§ Exercise aim
Quote the passage of the interview about record-store newsstands and zines between "MARK: And how" and "across the globe?", inclusive.

§ Extract provided
· · ·
We started with five record stores, working on their newsstands. They were relatively close-by. I could drive to each of them… which was good, as I had to design the magazine racks for our shop to build. That, by the way, was one of the hardest things I’ve ever done… Then, we started adding record stores five at a time. And each new store that opened had about 30 to 50 feet of magazine display space. It was a huge undertaking. Generally things went well, but I had to learn some things along the way. Austin didn’t want bridal magazines. Toronto couldn’t sell some U.S. editions. It wasn’t a one-size-fits-all kind of thing. Another problem was training individuals in the stores about returns and such, and this, admittedly, was not my greatest hour. I could tell you things about New York, but I don’t want to get into it.
When I quit in 1999, almost all of our record stores that weren’t next to a bookstore had magazines, and there were about 70 to 75 in-store newsstands.
MARK: And how did you come to start incorporating zines into the magazine mix?
DOUG: On my first trip, by car, to the northwest… I sometimes slept in my car, because I didn’t know if I’d get expenses reimbursed… I was in Vancouver, checking out a small record store, and I stumbled on a zine. I bought it, and the idea came to me that we could sell it in our stores. I remember that there was a curling store a few doors down, and that the stones were really heavy. That’s all I remember. This was a long time ago, before the influx of money from Hong Kong started changing Vancouver. I didn’t have any real reason to be there. I’d just never been, and I thought that I should check it out.
MARK: Was it a hard to sell the folks running the company on making space for zines? Was it difficult to carve out space for alternative publications as the chain expanded, opening stores across the globe?
· · ·
§ Given entries
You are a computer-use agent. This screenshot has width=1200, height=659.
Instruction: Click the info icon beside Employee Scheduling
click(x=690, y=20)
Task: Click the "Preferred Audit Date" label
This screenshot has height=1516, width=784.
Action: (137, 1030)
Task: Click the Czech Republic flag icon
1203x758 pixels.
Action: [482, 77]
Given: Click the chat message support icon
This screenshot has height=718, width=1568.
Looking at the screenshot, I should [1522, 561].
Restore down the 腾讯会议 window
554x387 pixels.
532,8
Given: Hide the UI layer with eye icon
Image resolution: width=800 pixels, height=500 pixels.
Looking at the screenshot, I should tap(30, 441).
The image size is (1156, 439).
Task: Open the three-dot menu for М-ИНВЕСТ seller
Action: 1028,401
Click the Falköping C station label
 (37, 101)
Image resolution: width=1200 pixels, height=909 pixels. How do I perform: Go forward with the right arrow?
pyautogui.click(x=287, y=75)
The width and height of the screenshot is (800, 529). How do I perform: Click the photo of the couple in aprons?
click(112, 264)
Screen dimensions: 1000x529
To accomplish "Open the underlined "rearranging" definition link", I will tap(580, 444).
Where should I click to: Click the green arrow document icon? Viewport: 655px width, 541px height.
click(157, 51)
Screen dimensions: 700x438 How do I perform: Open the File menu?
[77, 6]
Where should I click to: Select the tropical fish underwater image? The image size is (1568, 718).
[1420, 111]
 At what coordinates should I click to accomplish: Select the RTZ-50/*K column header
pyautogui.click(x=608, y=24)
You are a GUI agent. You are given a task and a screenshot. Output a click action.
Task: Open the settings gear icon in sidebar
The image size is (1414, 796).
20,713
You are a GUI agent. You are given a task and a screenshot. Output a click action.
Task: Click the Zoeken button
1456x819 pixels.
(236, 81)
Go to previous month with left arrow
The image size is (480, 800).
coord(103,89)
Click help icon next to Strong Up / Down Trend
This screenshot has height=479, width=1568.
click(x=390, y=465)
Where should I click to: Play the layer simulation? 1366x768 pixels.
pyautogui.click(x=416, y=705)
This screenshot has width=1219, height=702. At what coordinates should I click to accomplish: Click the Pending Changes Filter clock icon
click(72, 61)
· · ·
§ Solution to the exercise
MARK: And how did you come to start incorporating zines into the magazine mix?
DOUG: On my first trip, by car, to the northwest… I sometimes slept in my car, because I didn’t know if I’d get expenses reimbursed… I was in Vancouver, checking out a small record store, and I stumbled on a zine. I bought it, and the idea came to me that we could sell it in our stores. I remember that there was a curling store a few doors down, and that the stones were really heavy. That’s all I remember. This was a long time ago, before the influx of money from Hong Kong started changing Vancouver. I didn’t have any real reason to be there. I’d just never been, and I thought that I should check it out.
MARK: Was it a hard to sell the folks running the company on making space for zines? Was it difficult to carve out space for alternative publications as the chain expanded, opening stores across the globe?